Can anyone point me to methods and techniques used for Question 1 and 2?
In Equation 7, consider the numerator in the argument of $ln$.
$$P(X|Y=0) = P(X_1, X_2, \dots, X_n | Y=0) = \prod_{i=1}^n P(X_i|Y=0),$$
where the last equality is allowed since $X_j$ and $X_k$ are independent (conditioned on $Y = 0$) for all $j, k = 1, \dots, n$ . This independence is an assumption of the Naive Bayes model.

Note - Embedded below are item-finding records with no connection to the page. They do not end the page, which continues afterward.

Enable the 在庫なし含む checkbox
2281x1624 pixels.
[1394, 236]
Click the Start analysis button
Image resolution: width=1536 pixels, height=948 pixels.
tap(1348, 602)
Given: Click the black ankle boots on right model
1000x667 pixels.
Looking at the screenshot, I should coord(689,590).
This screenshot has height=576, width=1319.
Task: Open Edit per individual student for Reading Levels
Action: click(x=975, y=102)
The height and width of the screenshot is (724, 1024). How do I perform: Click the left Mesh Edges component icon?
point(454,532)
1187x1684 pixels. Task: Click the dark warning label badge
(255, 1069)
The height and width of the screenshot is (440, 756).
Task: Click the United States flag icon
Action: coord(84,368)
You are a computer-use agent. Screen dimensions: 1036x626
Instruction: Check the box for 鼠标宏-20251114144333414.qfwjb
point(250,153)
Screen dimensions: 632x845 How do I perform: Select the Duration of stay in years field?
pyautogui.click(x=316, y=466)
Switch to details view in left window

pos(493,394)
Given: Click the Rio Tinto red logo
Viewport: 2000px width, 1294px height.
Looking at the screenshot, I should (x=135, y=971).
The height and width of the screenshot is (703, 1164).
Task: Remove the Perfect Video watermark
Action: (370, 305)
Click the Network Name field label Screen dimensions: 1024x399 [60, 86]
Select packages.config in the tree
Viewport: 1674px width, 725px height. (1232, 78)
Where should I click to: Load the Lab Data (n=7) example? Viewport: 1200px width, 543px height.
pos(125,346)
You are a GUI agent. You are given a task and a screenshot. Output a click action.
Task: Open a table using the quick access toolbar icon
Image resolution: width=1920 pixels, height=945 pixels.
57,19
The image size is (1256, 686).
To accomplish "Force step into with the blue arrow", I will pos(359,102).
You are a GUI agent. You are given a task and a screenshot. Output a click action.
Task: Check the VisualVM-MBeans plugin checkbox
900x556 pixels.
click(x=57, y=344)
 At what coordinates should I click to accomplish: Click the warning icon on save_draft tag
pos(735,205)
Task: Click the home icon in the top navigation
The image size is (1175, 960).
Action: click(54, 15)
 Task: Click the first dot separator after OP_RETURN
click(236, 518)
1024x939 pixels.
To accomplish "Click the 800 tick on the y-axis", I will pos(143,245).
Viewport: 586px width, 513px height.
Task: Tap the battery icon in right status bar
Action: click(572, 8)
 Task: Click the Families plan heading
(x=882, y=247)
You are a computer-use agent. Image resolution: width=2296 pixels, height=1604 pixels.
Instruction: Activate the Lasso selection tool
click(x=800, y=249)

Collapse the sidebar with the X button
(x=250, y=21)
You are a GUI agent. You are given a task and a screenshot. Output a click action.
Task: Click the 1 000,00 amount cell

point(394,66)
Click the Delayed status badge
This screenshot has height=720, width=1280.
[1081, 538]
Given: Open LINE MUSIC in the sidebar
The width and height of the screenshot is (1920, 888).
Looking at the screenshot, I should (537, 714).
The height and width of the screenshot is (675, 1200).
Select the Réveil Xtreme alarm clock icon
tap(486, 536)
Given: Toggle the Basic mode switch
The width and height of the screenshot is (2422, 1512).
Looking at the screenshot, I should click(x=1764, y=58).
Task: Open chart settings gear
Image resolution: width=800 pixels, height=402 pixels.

The same can be said of the denominator:
$$P(X|Y=1) = \prod_{i=1}^n P(X_i|Y=1).$$
From these two equations, the summation in Equation 8 arises from
\begin{align} ln \left( \frac{P(X|Y=0) \cdot P(Y=0)}{P(X|Y=1) \cdot P(Y=1)} \right) &= ln \left( \frac{\prod_{i=1}^n P(X_i|Y=0) \cdot P(Y=0)}{\prod_{i=1}^n P(X_i|Y=1) \cdot P(Y=1)} \right) \\ &= \sum_{i=1}^n ln(\frac{P(X_i|Y=0)}{P(X_i|Y=1)}) + ln \left( \frac{P(Y=0)}{P(Y=1)} \right). \end{align}